A. I am talking about local and temporary involvement, meaning an exception to the laws of nature under certain circumstances. You are talking about constant involvement, rooted in the very essence of our freedom of will. As I understand it, there is no problem with that.
B. I said explicitly that understanding that evil is the work of our own hands blunts the sting of the difficulty directed toward the Holy One, Blessed be He, but does not eliminate it. I explained that if we demand that He intervene to prevent evil, that effectively deprives us of our choice, and that is not what He wants. Of course, one could argue that He should intervene to prevent great evil while leaving open the possibility of small evil, but I do not know what line can be drawn in this matter.
C. That does not solve the problem. The question is whether the information exists now or not. If it exists now, then there is no choice; if it does not exist now, then the Holy One, Blessed be He, does not know it (now). Therefore, for our purposes it is of no help to claim that the Holy One, Blessed be He, is above time.

Discussion on Answer

Avishai (2022-08-02)

A. That’s not correct. At the first stage you spoke about the claim that “what we do is really what the Holy One, Blessed be He, does,” and you said that this is nonsense—that it is simply meaningless to say that He does what we do—and from that you derived the conclusion that only we are doing it, entirely. But if He is involved in our will (I don’t fully understand what that means), then in some sense He is also doing it.
B. I didn’t mean that He should intervene to prevent evil, but that He should create a world in which the range of human choice is different from the outset.
C. Of course it solves the problem. The Holy One, Blessed be He, does not know now—simply because He is not “now.” Exactly like a stone is neither wise nor foolish, or like a point has no length. In other words, it is a concept that simply does not apply at all to the thing you are describing.

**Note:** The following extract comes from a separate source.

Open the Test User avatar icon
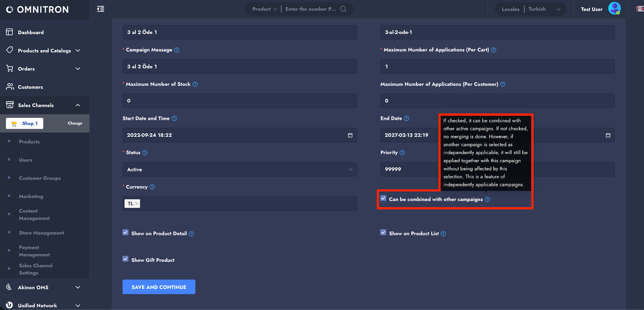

By the way, I forgot to thank you for the series in my previous message—I enjoyed it very much. So thank you very much for that as well.

Michi (2022-08-03)

A. There is no point arguing for argument’s sake. I know exactly what I said and what I think. So if you enjoy insisting—good for you.
B. I hope you understand what you wrote here. Because I don’t.
C. That of course solves nothing. Can the Holy One, Blessed be He, convey this information to me at this very moment? Obviously yes, since He does so with respect to prophets. So the information exists now, and everything else is mere empty talk. That’s all.